Extracted data entries:
+ + +

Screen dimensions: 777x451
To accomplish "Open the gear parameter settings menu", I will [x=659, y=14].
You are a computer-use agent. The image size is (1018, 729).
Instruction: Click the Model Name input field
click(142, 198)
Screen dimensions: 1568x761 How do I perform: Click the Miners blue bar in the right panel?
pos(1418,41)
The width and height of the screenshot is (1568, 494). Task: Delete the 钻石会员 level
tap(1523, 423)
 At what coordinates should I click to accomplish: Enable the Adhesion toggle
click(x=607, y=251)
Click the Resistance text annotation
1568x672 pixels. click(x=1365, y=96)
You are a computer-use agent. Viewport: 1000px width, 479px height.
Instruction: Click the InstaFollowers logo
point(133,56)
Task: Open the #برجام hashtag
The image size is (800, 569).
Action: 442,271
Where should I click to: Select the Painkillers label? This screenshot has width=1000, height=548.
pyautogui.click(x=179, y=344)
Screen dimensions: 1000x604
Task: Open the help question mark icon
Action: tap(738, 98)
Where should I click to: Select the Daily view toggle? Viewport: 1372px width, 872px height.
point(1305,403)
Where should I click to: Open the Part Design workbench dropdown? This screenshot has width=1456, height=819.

+ + +

*Aim of the exercise:* The records above should be repeated exactly. Print them all.

*Response to the exercise:*
Screen dimensions: 777x451
To accomplish "Open the gear parameter settings menu", I will [x=659, y=14].
You are a computer-use agent. The image size is (1018, 729).
Instruction: Click the Model Name input field
click(142, 198)
Screen dimensions: 1568x761 How do I perform: Click the Miners blue bar in the right panel?
pos(1418,41)
The width and height of the screenshot is (1568, 494). Task: Delete the 钻石会员 level
tap(1523, 423)
 At what coordinates should I click to accomplish: Enable the Adhesion toggle
click(x=607, y=251)
Click the Resistance text annotation
1568x672 pixels. click(x=1365, y=96)
You are a computer-use agent. Viewport: 1000px width, 479px height.
Instruction: Click the InstaFollowers logo
point(133,56)
Task: Open the #برجام hashtag
The image size is (800, 569).
Action: 442,271
Where should I click to: Select the Painkillers label? This screenshot has width=1000, height=548.
pyautogui.click(x=179, y=344)
Screen dimensions: 1000x604
Task: Open the help question mark icon
Action: tap(738, 98)
Where should I click to: Select the Daily view toggle? Viewport: 1372px width, 872px height.
point(1305,403)
Where should I click to: Open the Part Design workbench dropdown? This screenshot has width=1456, height=819.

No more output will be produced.